EXTRACT TO READ >>
+===+
A custodial parent seeking judicial approval to remove children from Illinois has the burden of proving the move, considering its possible impact on visitation and other relevant factors, is in the best interests of the children. ( Eckert, 119 Ill. 2d at 330, 518 N.E.2d at 1047.) Eckert states a determination of the best interests of a child or children must be made on a case-by-case basis, depending upon the particular circumstances of each case. Several factors which courts are to use in deciding whether to grant or deny petitions for removal of children from the State of Illinois were set out by the court. ( Eckert, 119 Ill. 2d at 326-27, 518 N.E.2d at 1045-46.) These are (1) whether the proposed move will enhance the quality of life for both the custodial parent and the children, (2) whether the proposed move is a ruse designed to frustrate or defeat the noncustodial parent's visitation, (3) the motives of the noncustodial parent in resisting removal, (4) the visitation rights of the noncustodial parent, and (5) whether a reasonable visitation schedule can be achieved if the move is allowed. A reasonable visitation schedule was described as one which would preserve and foster the children's relationship with the noncustodial parent. Eckert, 119 Ill. 2d at 327, 518 N.E.2d at 1046.

In denying Lisa's request to remove the children the trial court focused on two factors which indicated the move would not be in the best interests of the children. First, the court found the proposed move would not enhance the general quality of life for the children. The trial court noted in this regard the frequent contact the children currently enjoy with their extended family in Quincy and how that contact would be affected by the proposed move to Florida.
+===+
MATERIAL PROVIDED >>
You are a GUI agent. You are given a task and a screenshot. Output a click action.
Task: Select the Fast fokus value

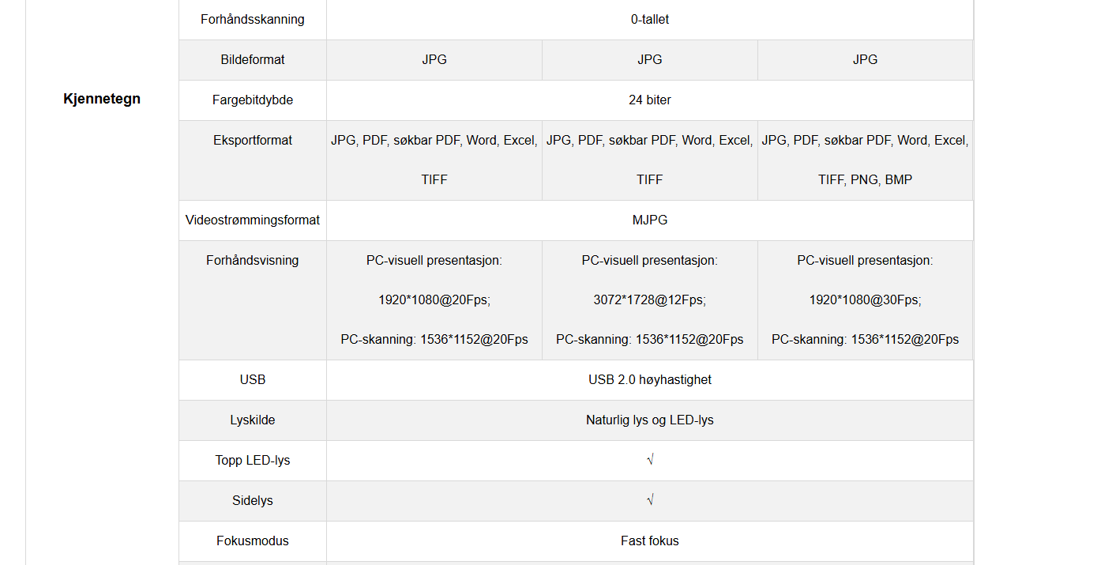649,541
+===+
WHAT YOU WILL DO >>
a – Can you summarize the passage on removing children from Illinois in two sentences?
b – Could you rewrite the passage on removing children from Illinois, starting at "In denying Lisa's" and ending at "move to Florida.", with "Florida" changed to "Arizona"?
c – How would the passage on removing children from Illinois go on after its last sentence? Please write the next part.
The listing comes from a different source than the passage about removing children from Illinois.

RESPONSES TO THE EXERCISE >>
a – Under Eckert, a custodial parent who wants to remove children from Illinois must prove that the move serves their best interests, decided case by case using five factors: quality of life, whether the move is a ruse, the noncustodial parent's motives in resisting, that parent's visitation rights, and whether a reasonable visitation schedule is achievable. The trial court denied Lisa's request on two factors, the first being that the move to Florida would not enhance the children's quality of life because it would affect their frequent contact with extended family in Quincy.

b –
In denying Lisa's request to remove the children the trial court focused on two factors which indicated the move would not be in the best interests of the children. First, the court found the proposed move would not enhance the general quality of life for the children. The trial court noted in this regard the frequent contact the children currently enjoy with their extended family in Quincy and how that contact would be affected by the proposed move to Arizona.

c –
Second, the court found removal to Florida would impair Timothy's involvement with the children, and Lisa's proposed visitation schedule would not preserve and foster the children's relationship with Timothy. The court noted the schedule would provide Timothy with approximately the same amount of time with the children, but that time would be in long continuous blocks, rather than the frequent, year-round contacts now available. The trial judge found there was a qualitative difference between these types of visitation schedules. This is consistent with In re Marriage of Creedon (1993), 245 Ill. App. 3d 531, 537, 615 N.E.2d 19, 23-24, 185 Ill. Dec. 724. When removal to a distant location will substantially impair the noncustodial parent's involvement with the children, the trial court should examine the harm which may result to the children. Eckert, 119 Ill. 2d at 328, 518 N.E.2d at 1046.

Removal cases are difficult for courts to decide, and this case is made more so by the good faith of both parties in regard to the petition for removal. The trial court commended the parties for their cooperation in visitation matters and for attempting to resolve the removal petition. The trial court ruled the motives of Lisa in seeking and Timothy in opposing removal did not play a role in this case since both were proper. This is consistent with our holding in In re Marriage of Branham (1993), 248 Ill. App. 3d 898, 904, 617 N.E.2d 1317, 1321, 187 Ill. Dec. 596.

Lisa argues the trial court did not properly balance the factors listed in Eckert, but treated them as prongs of a test, all of which had to be met in order for the court to allow removal. Some of the language used by the trial court in announcing its decision could give this impression. The court stated "your client has got to satisfy me that the move would improve the quality of life of the three children." Reading the court's remarks as a whole, however, it is not clear whether the court required Lisa to meet all of the factors listed in Eckert, or was merely emphasizing those factors which were determinative in this particular case. Eckert does not suggest any one factor is controlling. The relevant factors should be balanced.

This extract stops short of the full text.